Cinq après avoir créé la surprise avec Happy Feet et probablement motivé par le véritable succès box-office de ce dernier, voilà que l'iconoclaste George Miller (la trilogie Mad Max, Babe: un cochon dans la ville) remet une couche de verglas avec Happy Feet 2. Enfin, le réalisateur australien réutilise plutôt le dégel avec ses pingouins toujours aussi dansants et chaleureux. Si le premier du nom avait su étonner, fasciner et enjouer, le deuxième opus a en revanche plus de peine à convaincre, la faute à un scénario étrangement conçu et à des personnages fatigants.

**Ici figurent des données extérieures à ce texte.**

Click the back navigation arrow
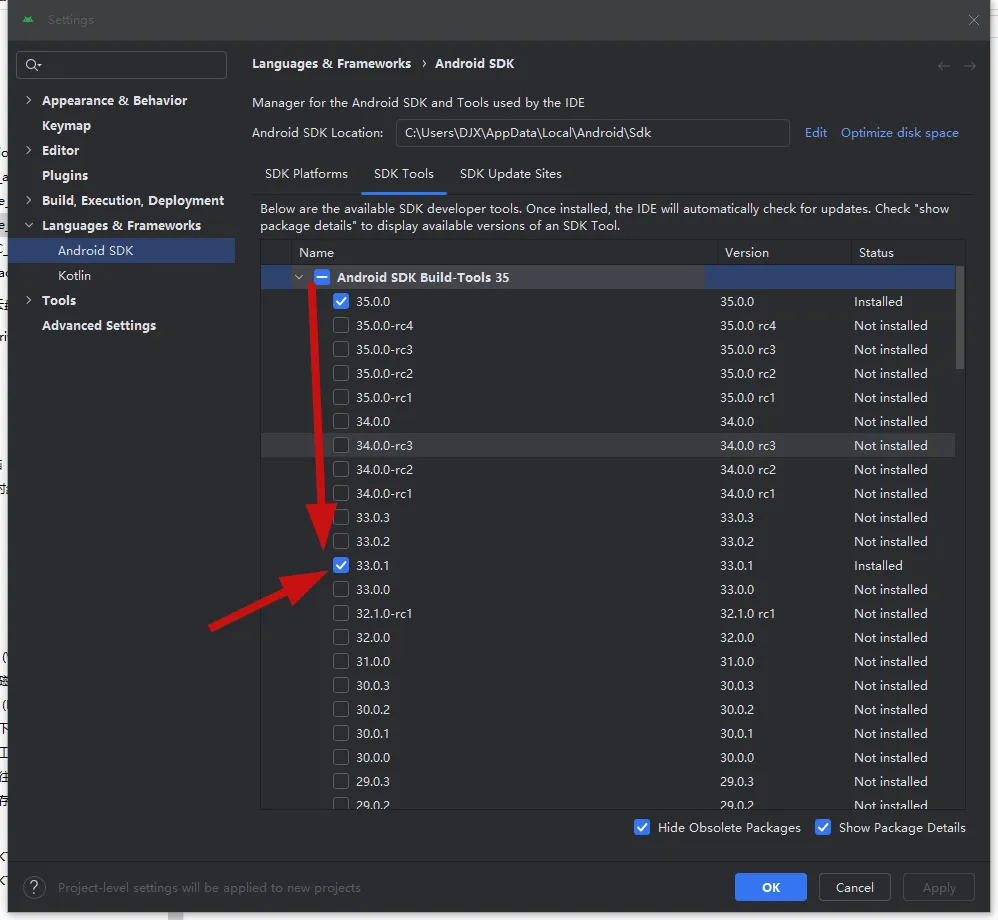998x920 pixels. pyautogui.click(x=944, y=66)
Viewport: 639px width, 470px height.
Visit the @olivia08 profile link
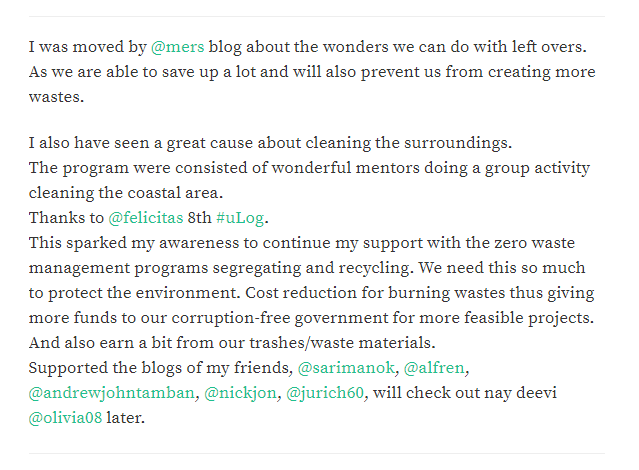click(65, 418)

Pourtant, tout commence bien. Le film s'ouvre sur l'une de ses fameuses scènes de danse générale, durant laquelle tous les animaux du coin s'embrasent de passion et d'entrain pour bouger sur des sons variés et à la mode. L'animation est au top, avec un souci du détail à faire rougir Pixar, et la magie opère finalement très rapidement. Les personnages sont tous réintroduits, pour le plus grand plaisir des fans du premier film, et leurs caractéristiques sont immédiatement mises en avant. De manière quasi-héréditaire, le petit Erik, fils de Mumble le pingouin protagoniste, s'exile pour fuir sa différence. L'histoire débute, même si le long-métrage s'autorise des grosses pauses narratives, affichant sans complexe des images d'une beauté ahurissantes, australes et astrales, finalement pas si loin d'un Malick et de son Tree of Life.
Tout s'annonce pour le mieux, et pourtant, la neige commence à fondre - et à tous les niveaux. L'histoire patauge, les personnes s'accumulent, et le film s'embourbe gentiment mais sûrement dans un brouhaha décevant. Le scénario malin et surprenant du premier s'avère remplacé par un trop plein de sentiments vulgarisés et, surtout, par un débordement de personnages insignifiants mais assurément agaçants. La palme revient quand même à Sven, dont l'accent et le comportement décuplent considérablement la forte irritation qu'il cause chez le spectateur. Quant aux krills, ces petites crevettes rebelles vivant à contre-courant et dont les voix originales sont assurées par Brad Pitt et Matt Damon, elles figurent comme personnages-accessoires à la manière d'un Scrat dans L'Âge de glace, prétextes mais sans vrai contenu - si ce n'est une petite patte finale décisive. Quelques perles de réussite parviennent à briller dans ce capharnaüm généralement les scènes de danse, rappelant presque avec nostalgie la grandeur du premier.
Happy Feet 2 comblera certainement les familles et les plus petits, avec ses personnages mignons mais bruyants et ses vives couleurs. Les autres curieux pourront tester la chose, mais ils risquent fort bien de trouver le tout un peu fatigant, notamment à cause d'un scénario laborieux qui tente de remplir ses coquilles vides avec plein de jolies images. On ressort donc de la salle moins enjoué que la première fois, déçu surtout en repensant à l'efficacité du message écologique délivré cinq ans plus tôt.